We can live beside people for years and barely know them.
Then a shared experience suddenly creates a connection that geography never managed to achieve.
As I stood there watching Fabrice celebrate, I found myself thinking about balance.
Not because he looked balanced.
Quite the opposite.
Walking one hundred kilometres sounds suspiciously like the sort of thing balance experts might advise against.

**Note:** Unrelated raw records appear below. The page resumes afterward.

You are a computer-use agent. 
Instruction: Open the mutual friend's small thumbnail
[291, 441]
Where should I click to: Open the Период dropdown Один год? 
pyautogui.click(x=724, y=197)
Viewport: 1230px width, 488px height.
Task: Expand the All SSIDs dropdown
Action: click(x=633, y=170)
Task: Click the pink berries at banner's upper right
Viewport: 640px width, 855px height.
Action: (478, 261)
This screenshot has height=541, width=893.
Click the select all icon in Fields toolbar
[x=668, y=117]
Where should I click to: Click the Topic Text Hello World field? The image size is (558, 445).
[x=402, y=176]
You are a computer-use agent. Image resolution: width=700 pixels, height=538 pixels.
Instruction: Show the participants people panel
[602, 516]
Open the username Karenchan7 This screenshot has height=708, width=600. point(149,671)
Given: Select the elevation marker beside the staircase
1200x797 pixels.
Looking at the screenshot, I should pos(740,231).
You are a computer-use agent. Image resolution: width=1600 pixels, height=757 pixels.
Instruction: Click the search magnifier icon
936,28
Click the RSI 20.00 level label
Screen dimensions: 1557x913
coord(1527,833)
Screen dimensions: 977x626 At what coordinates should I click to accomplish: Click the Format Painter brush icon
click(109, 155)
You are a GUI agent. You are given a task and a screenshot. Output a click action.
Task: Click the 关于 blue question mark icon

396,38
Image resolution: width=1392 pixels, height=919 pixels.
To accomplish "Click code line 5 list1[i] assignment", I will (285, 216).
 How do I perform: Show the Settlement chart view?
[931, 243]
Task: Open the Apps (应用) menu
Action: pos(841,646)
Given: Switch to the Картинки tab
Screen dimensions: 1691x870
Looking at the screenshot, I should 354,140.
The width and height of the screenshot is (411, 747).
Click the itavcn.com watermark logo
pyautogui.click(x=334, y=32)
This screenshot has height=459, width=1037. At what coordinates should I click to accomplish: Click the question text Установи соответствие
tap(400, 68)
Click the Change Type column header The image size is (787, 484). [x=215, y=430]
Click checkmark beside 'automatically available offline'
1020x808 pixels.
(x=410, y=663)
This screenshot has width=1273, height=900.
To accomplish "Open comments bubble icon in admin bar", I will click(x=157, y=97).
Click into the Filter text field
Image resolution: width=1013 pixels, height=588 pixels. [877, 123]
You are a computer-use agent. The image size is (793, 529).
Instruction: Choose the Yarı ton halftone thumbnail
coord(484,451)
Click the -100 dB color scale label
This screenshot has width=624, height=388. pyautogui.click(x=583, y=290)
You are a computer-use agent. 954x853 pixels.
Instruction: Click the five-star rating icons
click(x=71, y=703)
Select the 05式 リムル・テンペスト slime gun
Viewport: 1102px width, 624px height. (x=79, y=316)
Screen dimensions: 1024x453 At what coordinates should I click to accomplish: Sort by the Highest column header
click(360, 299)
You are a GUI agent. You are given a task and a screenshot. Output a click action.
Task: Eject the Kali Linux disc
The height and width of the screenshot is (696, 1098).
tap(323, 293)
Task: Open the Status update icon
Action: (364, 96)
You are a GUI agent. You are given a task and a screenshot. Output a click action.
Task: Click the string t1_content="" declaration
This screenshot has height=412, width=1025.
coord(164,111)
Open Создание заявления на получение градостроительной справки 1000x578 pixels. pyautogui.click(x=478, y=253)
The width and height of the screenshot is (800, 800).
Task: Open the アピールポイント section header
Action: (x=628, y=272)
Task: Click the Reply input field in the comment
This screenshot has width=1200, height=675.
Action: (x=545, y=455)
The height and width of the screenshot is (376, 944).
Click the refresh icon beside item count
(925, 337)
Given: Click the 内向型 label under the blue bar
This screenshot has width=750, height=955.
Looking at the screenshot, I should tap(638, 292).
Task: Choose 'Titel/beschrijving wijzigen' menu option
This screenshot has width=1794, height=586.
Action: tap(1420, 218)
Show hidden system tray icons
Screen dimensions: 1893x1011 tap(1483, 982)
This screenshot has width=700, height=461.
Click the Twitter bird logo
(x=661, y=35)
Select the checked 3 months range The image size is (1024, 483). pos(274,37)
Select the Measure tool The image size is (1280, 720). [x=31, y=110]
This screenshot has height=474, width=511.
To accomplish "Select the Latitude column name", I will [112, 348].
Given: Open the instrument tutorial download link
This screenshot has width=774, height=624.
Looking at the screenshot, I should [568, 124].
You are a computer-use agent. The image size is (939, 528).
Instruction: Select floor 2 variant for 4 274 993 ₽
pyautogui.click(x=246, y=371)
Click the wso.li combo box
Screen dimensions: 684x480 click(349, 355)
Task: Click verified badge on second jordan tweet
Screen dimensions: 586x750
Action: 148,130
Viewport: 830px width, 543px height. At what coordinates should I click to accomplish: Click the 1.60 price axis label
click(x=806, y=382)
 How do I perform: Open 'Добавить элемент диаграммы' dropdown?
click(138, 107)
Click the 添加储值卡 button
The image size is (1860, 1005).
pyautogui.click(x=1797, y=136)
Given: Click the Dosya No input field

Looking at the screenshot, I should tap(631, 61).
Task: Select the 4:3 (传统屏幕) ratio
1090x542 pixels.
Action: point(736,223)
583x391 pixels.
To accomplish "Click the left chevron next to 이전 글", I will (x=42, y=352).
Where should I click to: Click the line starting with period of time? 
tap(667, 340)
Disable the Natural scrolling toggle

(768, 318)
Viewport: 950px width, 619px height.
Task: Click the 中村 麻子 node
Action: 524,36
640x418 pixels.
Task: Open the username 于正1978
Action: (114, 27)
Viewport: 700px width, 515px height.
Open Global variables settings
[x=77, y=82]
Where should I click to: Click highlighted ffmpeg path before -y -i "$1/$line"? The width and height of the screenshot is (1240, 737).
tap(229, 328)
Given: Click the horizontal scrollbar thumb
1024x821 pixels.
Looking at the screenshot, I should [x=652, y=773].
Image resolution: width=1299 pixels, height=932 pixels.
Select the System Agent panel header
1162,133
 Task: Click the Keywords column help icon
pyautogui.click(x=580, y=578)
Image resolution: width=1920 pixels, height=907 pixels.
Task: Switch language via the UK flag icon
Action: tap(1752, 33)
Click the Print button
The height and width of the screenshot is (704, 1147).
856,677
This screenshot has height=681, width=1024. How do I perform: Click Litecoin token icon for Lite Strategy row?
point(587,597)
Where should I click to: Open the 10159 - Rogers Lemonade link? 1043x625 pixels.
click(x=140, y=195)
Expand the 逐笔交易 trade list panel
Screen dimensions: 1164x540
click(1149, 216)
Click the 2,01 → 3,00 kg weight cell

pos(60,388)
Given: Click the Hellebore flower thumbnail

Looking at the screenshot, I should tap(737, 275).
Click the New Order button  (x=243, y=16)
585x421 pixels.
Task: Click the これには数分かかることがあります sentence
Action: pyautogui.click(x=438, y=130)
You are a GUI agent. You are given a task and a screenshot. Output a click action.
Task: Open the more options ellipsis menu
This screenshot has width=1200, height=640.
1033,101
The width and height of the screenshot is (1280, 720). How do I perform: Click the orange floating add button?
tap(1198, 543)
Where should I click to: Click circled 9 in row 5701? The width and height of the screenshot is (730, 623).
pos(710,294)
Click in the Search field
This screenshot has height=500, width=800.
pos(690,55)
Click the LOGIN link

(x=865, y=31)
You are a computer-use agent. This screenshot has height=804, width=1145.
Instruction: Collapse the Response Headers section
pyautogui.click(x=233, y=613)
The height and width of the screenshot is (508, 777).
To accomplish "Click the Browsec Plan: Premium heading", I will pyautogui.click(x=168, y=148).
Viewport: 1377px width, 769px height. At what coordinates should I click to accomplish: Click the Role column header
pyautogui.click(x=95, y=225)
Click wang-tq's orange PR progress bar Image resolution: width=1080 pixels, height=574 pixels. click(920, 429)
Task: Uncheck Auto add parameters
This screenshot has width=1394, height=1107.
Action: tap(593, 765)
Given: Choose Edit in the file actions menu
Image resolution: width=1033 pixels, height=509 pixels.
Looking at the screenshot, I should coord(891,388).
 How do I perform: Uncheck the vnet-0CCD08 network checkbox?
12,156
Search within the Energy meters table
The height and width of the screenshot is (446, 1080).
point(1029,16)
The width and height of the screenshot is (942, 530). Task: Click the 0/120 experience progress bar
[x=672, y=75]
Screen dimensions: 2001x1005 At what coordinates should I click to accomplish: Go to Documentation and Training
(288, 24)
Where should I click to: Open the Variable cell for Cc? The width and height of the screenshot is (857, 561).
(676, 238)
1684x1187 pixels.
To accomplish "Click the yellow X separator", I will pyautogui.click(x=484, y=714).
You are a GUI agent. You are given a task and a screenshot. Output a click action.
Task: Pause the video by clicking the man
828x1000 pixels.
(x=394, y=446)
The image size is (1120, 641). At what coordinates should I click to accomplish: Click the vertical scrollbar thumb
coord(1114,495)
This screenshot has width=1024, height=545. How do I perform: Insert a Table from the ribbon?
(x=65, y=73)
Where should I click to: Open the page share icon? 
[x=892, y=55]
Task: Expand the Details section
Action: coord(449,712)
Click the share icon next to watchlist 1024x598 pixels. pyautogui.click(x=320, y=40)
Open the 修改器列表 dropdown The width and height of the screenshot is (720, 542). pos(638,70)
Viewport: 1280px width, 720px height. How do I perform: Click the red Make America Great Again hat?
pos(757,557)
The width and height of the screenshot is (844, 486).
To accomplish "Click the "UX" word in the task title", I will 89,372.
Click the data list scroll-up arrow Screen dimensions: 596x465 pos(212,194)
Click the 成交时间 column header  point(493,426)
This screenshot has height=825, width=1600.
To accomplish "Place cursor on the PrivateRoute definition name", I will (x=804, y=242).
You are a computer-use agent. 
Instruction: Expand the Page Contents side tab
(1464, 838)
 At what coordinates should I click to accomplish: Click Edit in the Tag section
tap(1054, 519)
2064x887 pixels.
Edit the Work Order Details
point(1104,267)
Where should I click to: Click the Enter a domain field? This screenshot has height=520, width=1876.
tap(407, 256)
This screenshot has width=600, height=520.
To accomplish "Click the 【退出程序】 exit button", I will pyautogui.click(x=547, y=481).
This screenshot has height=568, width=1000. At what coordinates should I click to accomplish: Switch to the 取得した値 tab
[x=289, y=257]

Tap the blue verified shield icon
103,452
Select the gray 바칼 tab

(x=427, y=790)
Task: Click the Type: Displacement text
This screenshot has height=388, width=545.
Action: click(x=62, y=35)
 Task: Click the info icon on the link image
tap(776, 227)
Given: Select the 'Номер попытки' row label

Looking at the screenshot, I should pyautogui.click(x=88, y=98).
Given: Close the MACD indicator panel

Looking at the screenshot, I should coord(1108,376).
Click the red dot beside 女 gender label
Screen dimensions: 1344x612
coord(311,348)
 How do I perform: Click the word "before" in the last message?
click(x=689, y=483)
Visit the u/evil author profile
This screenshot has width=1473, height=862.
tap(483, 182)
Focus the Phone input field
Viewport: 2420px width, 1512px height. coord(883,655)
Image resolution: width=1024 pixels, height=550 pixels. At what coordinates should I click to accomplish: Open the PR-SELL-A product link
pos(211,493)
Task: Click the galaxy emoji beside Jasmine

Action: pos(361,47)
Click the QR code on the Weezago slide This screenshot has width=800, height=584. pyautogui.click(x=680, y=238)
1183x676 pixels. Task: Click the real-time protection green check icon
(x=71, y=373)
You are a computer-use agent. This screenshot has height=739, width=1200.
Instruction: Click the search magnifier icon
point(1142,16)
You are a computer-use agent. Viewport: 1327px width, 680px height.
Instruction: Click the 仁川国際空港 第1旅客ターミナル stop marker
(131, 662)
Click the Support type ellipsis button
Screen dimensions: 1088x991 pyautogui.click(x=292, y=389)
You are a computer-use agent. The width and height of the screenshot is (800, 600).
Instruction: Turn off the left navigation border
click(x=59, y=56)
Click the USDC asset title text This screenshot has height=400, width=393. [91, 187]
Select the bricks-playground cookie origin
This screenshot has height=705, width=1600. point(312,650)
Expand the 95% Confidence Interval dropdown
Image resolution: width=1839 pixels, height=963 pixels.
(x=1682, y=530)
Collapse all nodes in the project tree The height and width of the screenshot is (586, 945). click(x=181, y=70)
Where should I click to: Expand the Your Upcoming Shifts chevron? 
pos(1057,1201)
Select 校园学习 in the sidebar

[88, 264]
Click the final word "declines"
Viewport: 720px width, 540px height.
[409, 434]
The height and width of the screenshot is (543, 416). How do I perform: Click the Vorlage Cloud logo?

There is nothing moderate about it.
Nothing carefully measured.
Nothing comfortably positioned inside a wellbeing handbook.
It is difficult.
Demanding.
Perhaps even slightly absurd.
Yet nobody watching him cross that finish line was thinking:
“That man should have tried harder to avoid effort.”
Instead, they saw pride.
Commitment.
Achievement.
A challenge accepted and completed.
A story worth telling.
And that thought stayed with me.
Because while Fabrice was walking one hundred kilometres, I had spent the previous two Sundays doing something equally difficult to explain.
I was rebuilding a potato.
The potato in question is called Spuddy.
Spuddy is one of those Brida tools that began as a potato joke and somehow became part of the operating system. Naturally, rebuilding it took two Sundays.
Over those two Sundays, I disappeared into systems, documents, workflows, member care ideas, and enough notes to make a filing cabinet nervous.
If somebody had looked over my shoulder, they would not have described the experience as relaxing.
It was work.
Deep work.
The sort of work that requires concentration, patience, and an alarming number of documents.
Yet when I finally emerged from my mountain of potatoes, I felt remarkably similar to how Fabrice looked at the finish line.
Tired.
But satisfied.
Spent.
But somehow replenished.
Which made me wonder whether we sometimes misunderstand balance.
We often talk about balance as if it means reducing effort.
Work less.
Stress less.
Push less.
Do less.
And there is certainly wisdom in knowing when to stop.
But perhaps the problem is not effort itself.
Perhaps the problem is effort without meaning.
Human beings are capable of extraordinary effort when they understand why they are making it.
A man walking one hundred kilometres.
A founder spending two Sundays rebuilding a potato.
A friend keeping a promise.
A community showing up.
The effort remains.
The tiredness remains.
The challenge remains.
But the feeling afterwards is completely different.
Meaning changes the weight of things.
Without meaning, even small tasks can feel exhausting.
With meaning, people willingly carry astonishing loads.
Some of the happiest moments in life are not the easiest ones.
They are the moments when we are fully engaged in something that matters.
Perhaps that is also why communities matter.
Not because they eliminate effort.
Not because they make life easy.
But because they help us discover what is worth carrying.
Sometimes that happens at a table.
Sometimes at a finish line.
Sometimes inside a ridiculous document system named after a potato.
A hundred-kilometre walk.
A conversation.
A promise.
A friendship.
A strange little international community.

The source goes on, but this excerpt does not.